#### Exercise prompt:
Reproduce the records below verbatim, line by line and in their original order.

#### Data extract:
---------------

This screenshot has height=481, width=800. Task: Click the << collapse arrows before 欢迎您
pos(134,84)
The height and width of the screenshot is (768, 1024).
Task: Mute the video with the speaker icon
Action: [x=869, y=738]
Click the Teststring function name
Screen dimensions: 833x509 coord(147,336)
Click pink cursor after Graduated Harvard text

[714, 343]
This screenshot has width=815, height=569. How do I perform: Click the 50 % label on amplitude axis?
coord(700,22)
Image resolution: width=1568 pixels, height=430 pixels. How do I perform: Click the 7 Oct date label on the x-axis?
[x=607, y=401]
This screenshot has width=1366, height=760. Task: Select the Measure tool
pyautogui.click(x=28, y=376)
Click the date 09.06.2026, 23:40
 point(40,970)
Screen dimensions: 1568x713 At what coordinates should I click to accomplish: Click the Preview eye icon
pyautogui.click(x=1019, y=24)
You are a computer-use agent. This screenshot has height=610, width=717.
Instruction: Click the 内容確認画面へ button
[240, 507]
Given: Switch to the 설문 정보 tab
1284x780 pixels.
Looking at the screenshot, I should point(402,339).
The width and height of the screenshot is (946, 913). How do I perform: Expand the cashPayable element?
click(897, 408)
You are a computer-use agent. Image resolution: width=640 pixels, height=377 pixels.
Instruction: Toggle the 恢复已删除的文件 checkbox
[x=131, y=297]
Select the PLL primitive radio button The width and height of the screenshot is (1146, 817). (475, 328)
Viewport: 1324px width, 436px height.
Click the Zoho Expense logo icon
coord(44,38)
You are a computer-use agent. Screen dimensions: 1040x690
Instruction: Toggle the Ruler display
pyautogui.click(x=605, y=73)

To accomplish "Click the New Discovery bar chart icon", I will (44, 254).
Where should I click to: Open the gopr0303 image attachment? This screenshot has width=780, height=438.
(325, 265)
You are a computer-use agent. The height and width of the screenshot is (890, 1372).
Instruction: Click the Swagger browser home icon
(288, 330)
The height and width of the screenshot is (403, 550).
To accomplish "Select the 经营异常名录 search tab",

---------------

#### Result of this exercise:
This screenshot has height=481, width=800. Task: Click the << collapse arrows before 欢迎您
pos(134,84)
The height and width of the screenshot is (768, 1024).
Task: Mute the video with the speaker icon
Action: [x=869, y=738]
Click the Teststring function name
Screen dimensions: 833x509 coord(147,336)
Click pink cursor after Graduated Harvard text

[714, 343]
This screenshot has width=815, height=569. How do I perform: Click the 50 % label on amplitude axis?
coord(700,22)
Image resolution: width=1568 pixels, height=430 pixels. How do I perform: Click the 7 Oct date label on the x-axis?
[x=607, y=401]
This screenshot has width=1366, height=760. Task: Select the Measure tool
pyautogui.click(x=28, y=376)
Click the date 09.06.2026, 23:40
 point(40,970)
Screen dimensions: 1568x713 At what coordinates should I click to accomplish: Click the Preview eye icon
pyautogui.click(x=1019, y=24)
You are a computer-use agent. This screenshot has height=610, width=717.
Instruction: Click the 内容確認画面へ button
[240, 507]
Given: Switch to the 설문 정보 tab
1284x780 pixels.
Looking at the screenshot, I should point(402,339).
The width and height of the screenshot is (946, 913). How do I perform: Expand the cashPayable element?
click(897, 408)
You are a computer-use agent. Image resolution: width=640 pixels, height=377 pixels.
Instruction: Toggle the 恢复已删除的文件 checkbox
[x=131, y=297]
Select the PLL primitive radio button The width and height of the screenshot is (1146, 817). (475, 328)
Viewport: 1324px width, 436px height.
Click the Zoho Expense logo icon
coord(44,38)
You are a computer-use agent. Screen dimensions: 1040x690
Instruction: Toggle the Ruler display
pyautogui.click(x=605, y=73)

To accomplish "Click the New Discovery bar chart icon", I will (44, 254).
Where should I click to: Open the gopr0303 image attachment? This screenshot has width=780, height=438.
(325, 265)
You are a computer-use agent. The height and width of the screenshot is (890, 1372).
Instruction: Click the Swagger browser home icon
(288, 330)
The height and width of the screenshot is (403, 550).
To accomplish "Select the 经营异常名录 search tab",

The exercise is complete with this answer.